Dans cet article, Éducaloi vous explique les principes de base du contrat, la façon de prouver l'existence et le contenu d'un contrat et les options possibles en cas de désaccord.

Comment se forme un contrat?

Le contrat se crée au moment où deux personnes s'engagent à faire quelque chose pour l'autre. Ces personnes, qu'on appelle les « contractants », peuvent être des individus, un groupe de personnes ou les représentants d'une entreprise.

Généralement, il n'est pas nécessaire de signer un document pour qu'un contrat soit formé. Une simple entente verbale peut suffire. Par exemple, Ulysse dit à Irène qu'il viendra tailler sa haie de cèdres mardi prochain pour 10 $ de l'heure. Irène lui répond qu'elle accepte. Par ce simple échange, un contrat est formé entre Ulysse et Irène, qu'ils doivent chacun respecter. 

Toutefois, certains contrats doivent obligatoirement être écrits et doivent même respecter d'autres conditions pour être valides. Par exemple :

Évidemment, même si la loi ne vous y oblige pas, c'est souvent préférable de mettre le contrat par écrit. De cette façon, en cas de problème, on ne se retrouve pas dans une situation où c'est « sa parole contre la mienne ».

Est-ce que tout le monde peut contracter?

Non. Certaines personnes ne peuvent pas s'engager par contrat ou peuvent seulement le faire dans certaines situations. Par exemple :

  • Les enfants et les adolescents peuvent seulement contracter pour satisfaire leurs besoins de base, qui varient selon leur âge et leur maturité. Simon, 15 ans, peut donc s'acheter lui-même des billets d'autobus, mais il ne peut pas s'offrir un voyage en Europe.
  • L'adulte sous un régime de protection peut contracter dans certaines circonstances seulement. Les restrictions dépendent du type de régime, que ce soit la curatelle, la tutelle ou l'assistance d'un conseiller. 

Pourquoi le lieu où se forme le contrat est-il important?

Parce que ce lieu sert parfois à déterminer dans quel palais de justice vous devrez faire votre demande en cas de poursuite.

Le lieu de formation du contrat est normalement l'endroit où sont présents les deux contractants lors de l'entente.

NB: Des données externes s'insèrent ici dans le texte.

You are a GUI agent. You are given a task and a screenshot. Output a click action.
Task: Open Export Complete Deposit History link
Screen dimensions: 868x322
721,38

Si les contractants ne se trouvent pas au même endroit, le lieu de formation du contrat est le lieu où se trouve la personne qui a formulé l'offre lorsqu'elle reçoit l'acceptation de conclure le contrat.

Par exemple, Patricia, qui est à Québec, place une annonce sur le Web pour vendre son vélo. Olivier, qui est à Trois-Rivières, écrit à Patricia pour lui dire qu'il est intéressé. Après quelques échanges où ils s'entendent sur tous les éléments essentiels de la vente : le prix, la façon de livrer le vélo et la date de livraison, Olivier accepte l'offre de Patricia d'acheter son vélo. Le lieu de formation du contrat est le lieu où se situe Patricia lorsqu'elle reçoit le courriel d'Olivier disant qu'il accepte : Québec.

Par contre, si le contrat est conclu entre un commerçant et un consommateur, la poursuite aura lieu au palais de justice relié au domicile du consommateur.

Par exception, le lieu de formation du contrat d'assurance est le lieu où l'assureur accepte la proposition de la personne qui souhaite s'assurer. L'assuré peut toutefois poursuivre l'assureur au palais de justice relié à son domicile en cas de mésentente.

Est-ce que je suis obligé de respecter le contrat si l'autre contractant ne le respecte pas?

En principe, il faut toujours respecter ses engagements. Toutefois, vous pouvez refuser d'accomplir votre part du contrat si l'autre contractant ne respecte pas sa propre part qui devait être accomplie avant la vôtre. Il s'agit en quelque sorte d'un moyen de pression pour forcer l'autre contractant à respecter ses engagements. C'est aussi un moyen de défense à utiliser en cour lorsque l'autre contractant affirme que vous n'avez pas rempli vos propres engagements.

Par exemple, Sarah a engagé Damien pour peinturer les murs de sa chambre vendredi. Dans la mesure où Damien n'est pas victime d'un accident ou d'un autre incident indépendant de sa volonté qui l'empêche de venir peinturer, différentes situations peuvent donner à Sarah le droit de ne pas exécuter sa part du contrat, c'est-à-dire de ne pas payer Damien : 

  • Damien n'a pas peint les murs;
  • Damien a peint les murs seulement le mardi suivant;
  • Damien a peint les murs de la mauvaise couleur; ou
  • Damien n'a peint qu'un seul des quatre murs de la chambre.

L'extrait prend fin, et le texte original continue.